ポルシェ博士ってやっぱり天才! 100年以上前に誕生したハイブリッド車「ローナー・ポルシェ・ミクステ」に敬礼!!

この記事をまとめると

ポルシェ博士が最初に作ったクルマはEVであった

■EVの弱点を補うべく開発されたのがハイブリッド車のローナー・ポルシェ・ミクステだ

■エンジンで発電してモーターで走行するシリーズ式を採用していた

ポルシェを設立する前にすでにインホイールモーターのEVを製作

 フェルディナント・ポルシェ博士が、最初に作ったクルマは電気自動車(EV)だった。この話は、タイカンが発売された折に広がっていると思う。

 オーストリアのローナー社で働いていたポルシェ博士が、1900年のパリ万国博覧会に出展したローナー・ポルシェがそれだ。しかも、今日でさえ構想のみで、市販車ではまだ採用されていないインホイールモーターを装備するEVであった。EVならではの先進性をすでに実行していたのである。

 ただし、EVならではの難点もあった。それはバッテリー性能だ。今日のリチウムイオンバッテリーが実用化されるのは、1990年代になってからのことで、90年も前には鉛酸バッテリーしか手に入らない状況だった。したがって、ポルシェ博士のローナー・ポルシェも、それでは実用になりにくいと気がつかされた。

 そこで、すぐに改善案が実行に移され、それが翌1901年に姿を現したハイブリッド車(HV)のローナー・ポルシェ・ミクステである。

 ハイブリッドにも種類がある。ポルシェ博士が選んだのは、シリーズ式といって、ガソリンエンジンを発電機用の動力に使う形式だ。今日でいえば、日産自動車のe-Powerと同じ考え方だ。つまり、EVのよさはそのままに、不足する走行距離を確保するためのHVという発想だ。

 また、当時のガソリンエンジンの性能からも、発電機用と考えるのが妥当であったといえる。というのも、ガソリンを気化してエンジンへ提供する気化器(キャブレター)が、まだ十分に開発されていなかったためだ。のちの、霧吹きの原理を用いたキャブレターが実用化されるのは、20世紀に入ってからといわれている。

 したがって、ガソリンエンジンはあっても、それに燃料を自在に供給する手段がなく、ある一定の回転数で動かす程度の水準であったと考えられる。このため、エンジンの動力で走らせようとすれば、低速でしか走れず、たとえばカール・ベンツがドイツで発明した1886年のパテント・モトール・ヴァーゲンの速度は、時速15kmであった。そこから速度を高めるには、変速機を使うしかない。キャブレターが装備されることで、より速くガソリンエンジン車が走れることになる。
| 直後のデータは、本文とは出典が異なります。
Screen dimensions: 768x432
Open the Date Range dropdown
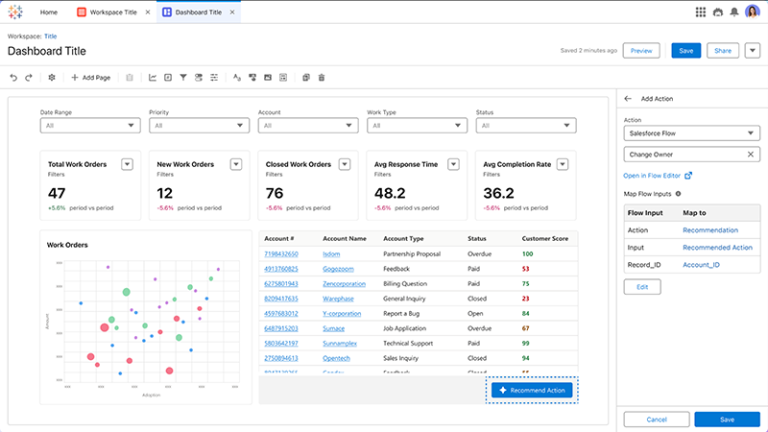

それでも、最初に時速100kmを達成したのはEVだった。

 話がそれたが、ガソリンエンジンがまだ十分に性能を手に入れる前の時代、EVがより優れた性能をもち、その走行距離の確保のためHVが生まれた。しかも、走行はモーターにより、発電にエンジンを使うシリーズ式で、それがローナー・ポルシェ・ミクステと呼ばれた世界初のHVであった。